Mais de 70% das dúvidas sobre boicote partiram de médicos

Foi divulgado ontem o primeiro balanço das ligações para os números de telefone criados especificamente para tirar dúvidas sobre o boicote dos médicos em São Paulo. Entre os dias 30 e 6, foram recebidas 1.030 chamadas. O número é três vezes maior do que o divulgado em outra pesquisa na semana passada. O tira-dúvidas de São Paulo revelou que 70% das ligações vieram dos médicos. Por meio do 0800-887-7700, que recebe reclamações de consumidores de todo o País sobre reajustes dos planos, foram apenas 329 telefonemas. A maioria dos médicos ligou com medo da possibilidade de descredenciamento das seguradoras.
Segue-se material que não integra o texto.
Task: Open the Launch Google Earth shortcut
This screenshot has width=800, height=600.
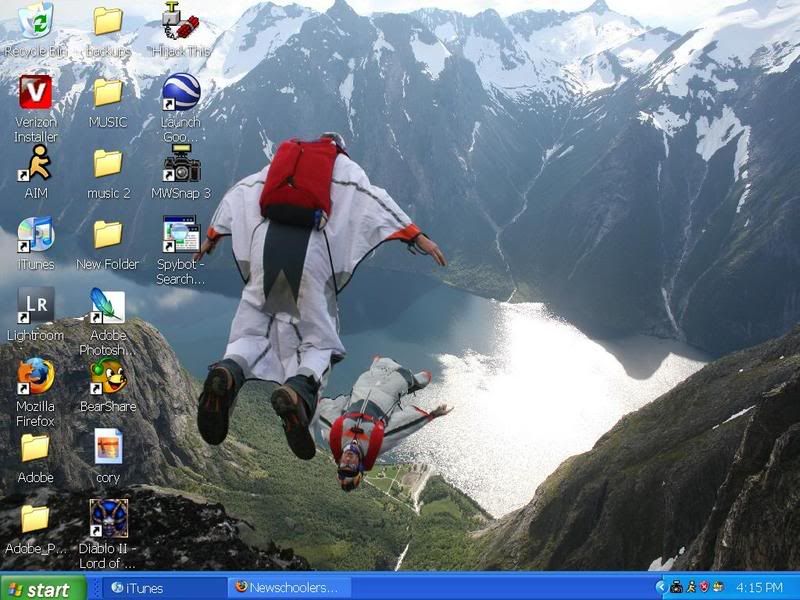Action: [x=180, y=93]
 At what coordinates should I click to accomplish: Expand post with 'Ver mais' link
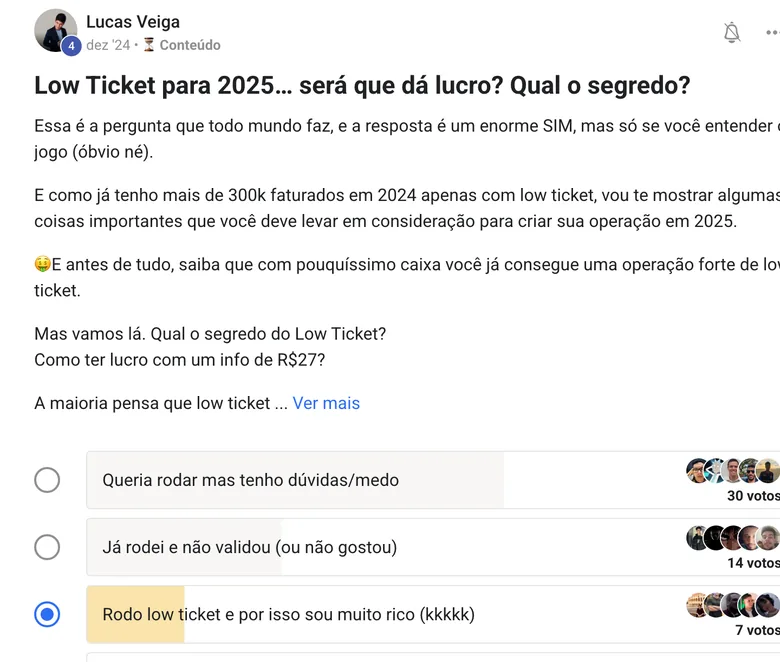point(326,403)
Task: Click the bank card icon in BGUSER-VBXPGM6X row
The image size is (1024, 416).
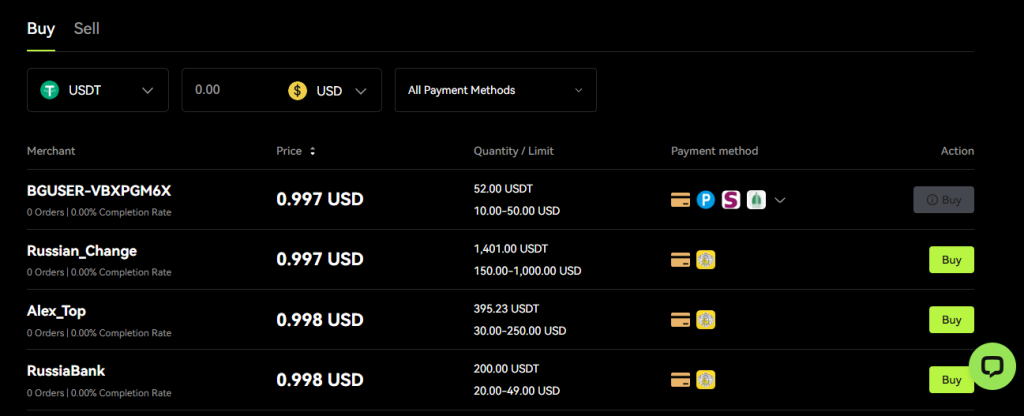Action: pos(681,200)
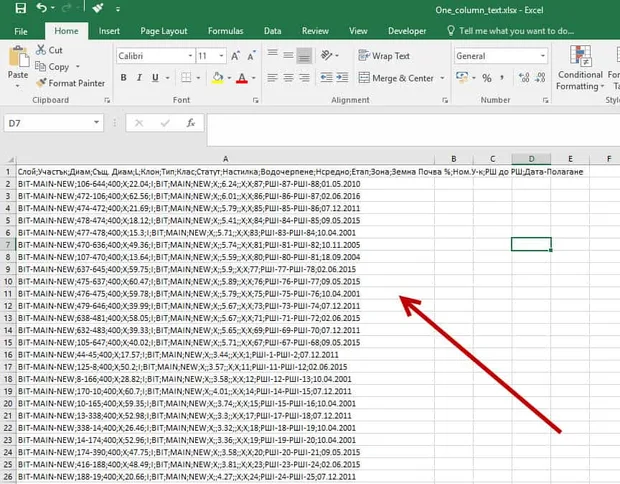Select column A header

click(x=225, y=159)
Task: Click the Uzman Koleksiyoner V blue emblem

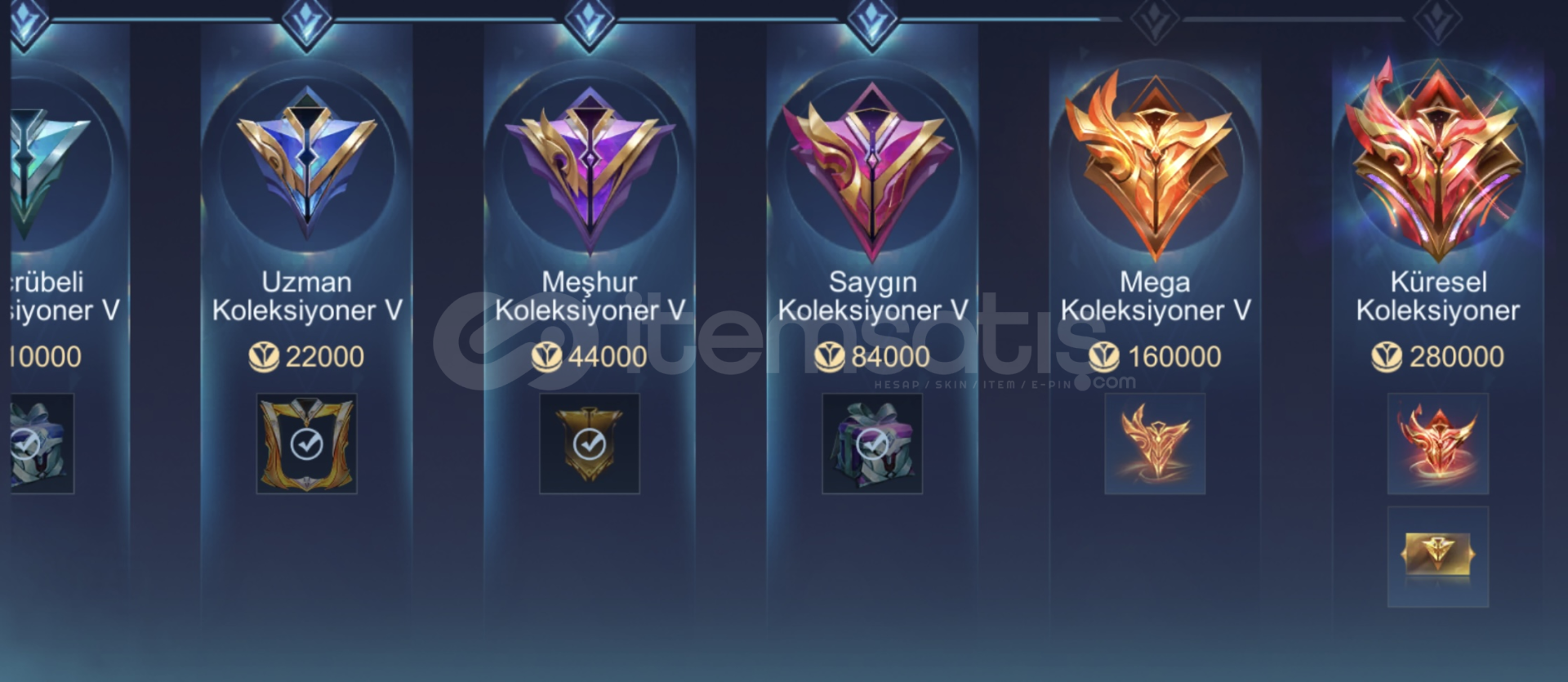Action: (306, 163)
O receio foi também o principal argumento usado pelos médicos que ainda não aderiram ao movimento, de acordo com pesquisa anunciada na sexta-feira pelo Sindicato dos Médicos de São Paulo (Simesp). "Isso de fato acontece e a orientação é que os médicos gravem as ameaças para que possamos investigar os casos", diz Clóvis Constantino, presidente do Conselho Regional de Medicina de São Paulo (CRM-SP). Dos 30% dos telefonemas vindos de pacientes na cidade, a dúvida que mais surgiu foi em relação a reembolso de consultas. ClassificaçãoAs centrais telefônicas foram criadas pela Comissão Estadual de Implantação da Classificação Brasileira Hierarquizada de Procedimentos Médicos (CBHPM), no dia 30, primeiro dia do boicote dos médicos a sete seguradoras em São Paulo - SulAmérica, Porto Seguro, Notre Dame, Unibanco, AGF, Bradesco e Marítima. As entidades envolvidas são: CRM-SP, Associação Paulista de Medicina (APM) e Simesp. O objetivo do grupo é esclarecer qualquer dúvida tanto de médicos quanto de pacientes em relação ao movimento da classe. Os cinco números, que funcionam de segunda a sexta-feira, das 9 às 21 horas, são: (0xx11) 3647-3587, 3259-5899, 3259-5576, 3259-5065 e 3259-5906.